Another pillar of the EU response is to work more closely with countries of origin to convince them to accept migrants who have been deported, but that has proved challenging.
“The EU is obsessed with the return of failed asylum applicants, but the rates of return are very low,” said Geddes. “Many countries are reluctant to take them back.”
Scazzieri agrees.
“Countries in Africa normally have very, very low rates of cooperation,” he told Yahoo News. “It can be politically toxic for them to do so — especially since migrants tend to send back money to their families.”
But Scazzieri said that convincing countries to accept those denied asylum is crucial to avoiding an “inhumane border policy.” If the EU had a more efficient system of returning asylum seekers to their home countries once their applications are denied, he said, “we wouldn't have the incentive to keep people out in the first place.”
There’s also been a recent debate over the role played by NGO rescue ships in the Mediterranean, which some officials say are only helping the smugglers bringing over migrants, effectively providing shuttle services for sinking boats. Italy, for example, has become notorious for refusing to allow some of them to dock.
But Geddes argues that the focus on smuggling gangs by some EU governments is misplaced, noting that research shows the real causes of irregular migration are “conflicts, lack of economic opportunity, population explosions and the effects of climate change.”
“The smugglers are the symptom of the problem, not the cause,” said Geddes.

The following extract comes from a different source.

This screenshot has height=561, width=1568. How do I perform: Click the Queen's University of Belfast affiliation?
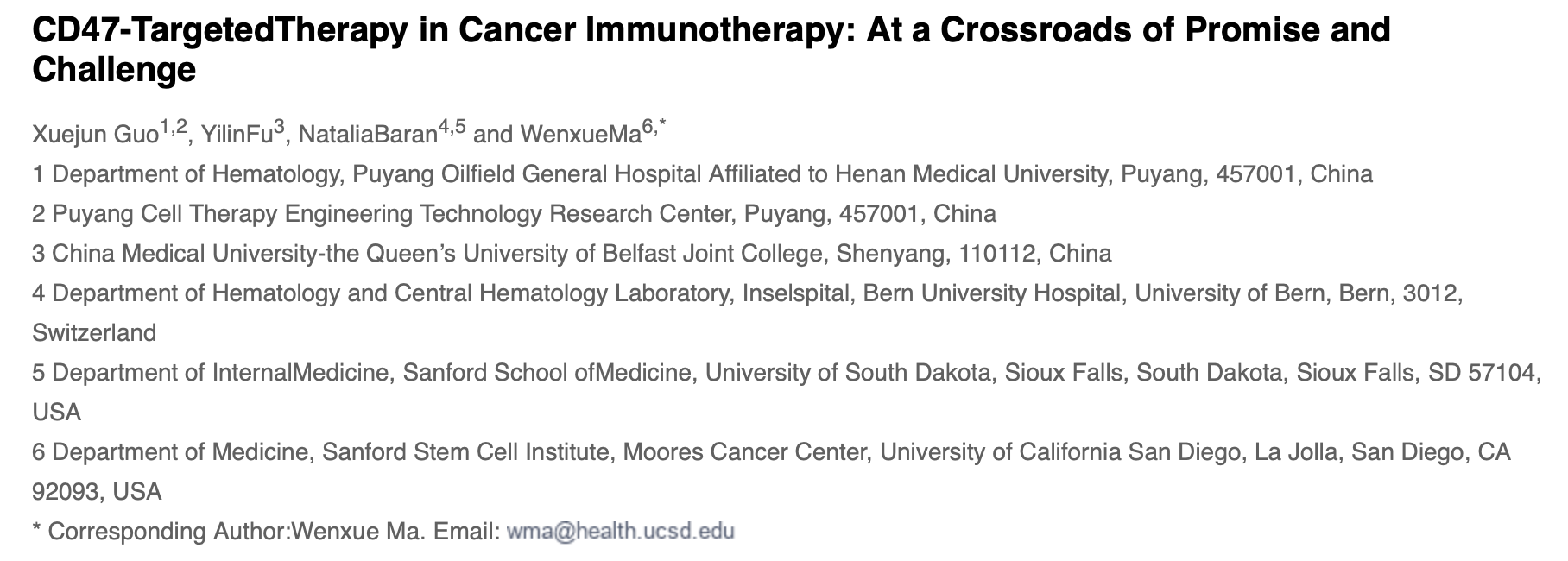point(572,254)
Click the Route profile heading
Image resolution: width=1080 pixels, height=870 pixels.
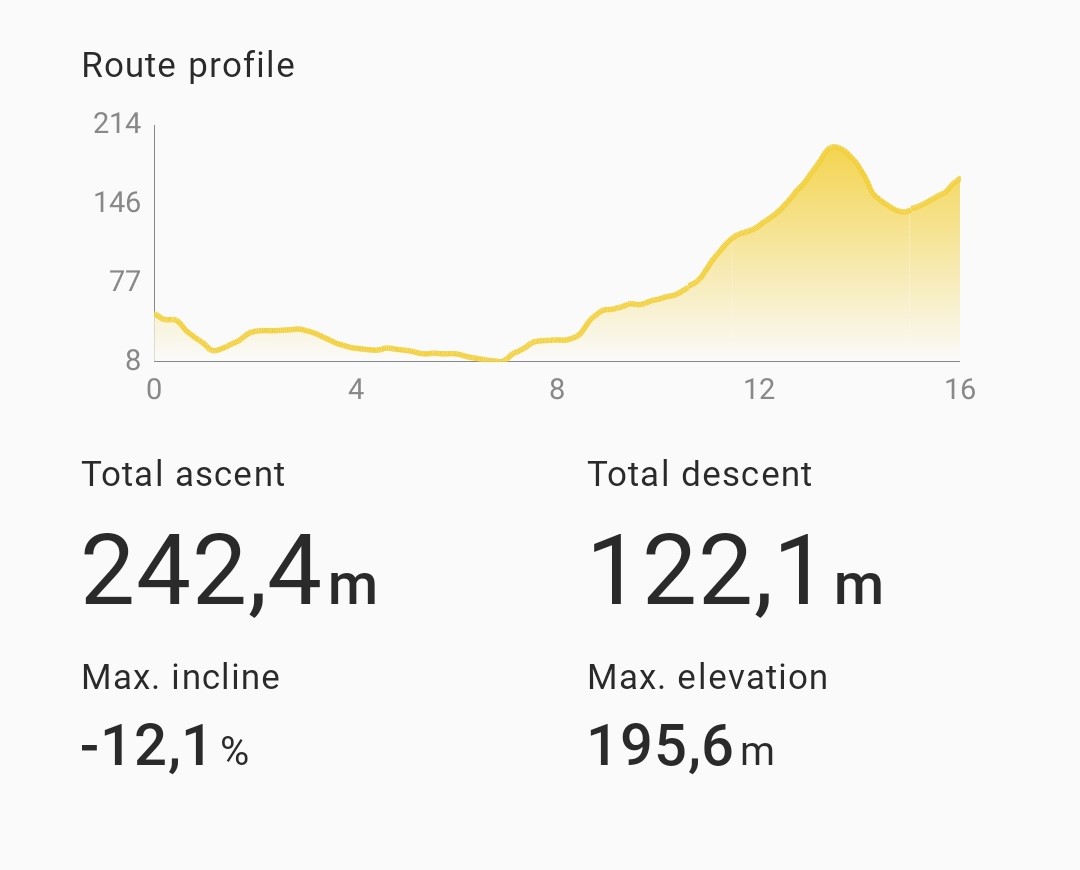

Even with NGO rescue ships saving many from capsized boats, he noted that in the past eight years, over 20,000 migrants have drowned or gone missing in the Mediterranean. “The biggest migration issue now in Europe is the number of people who are dying at sea,” he said.
Geddes believes that much of what is shaping European border policy is based on misperceptions.
He said that “one of the biggest myths in the EU is that opinions are turning against migration,” an idea whipped up by hard-right parties including France’s National Rally and Spain’s Vox party as well as Italian Prime Minister Giorgia Meloni’s Brothers of Italy. Geddes’s research, however, disputes that.
“Over the last 20 years, European attitudes to migration have actually become more favorable,” he said.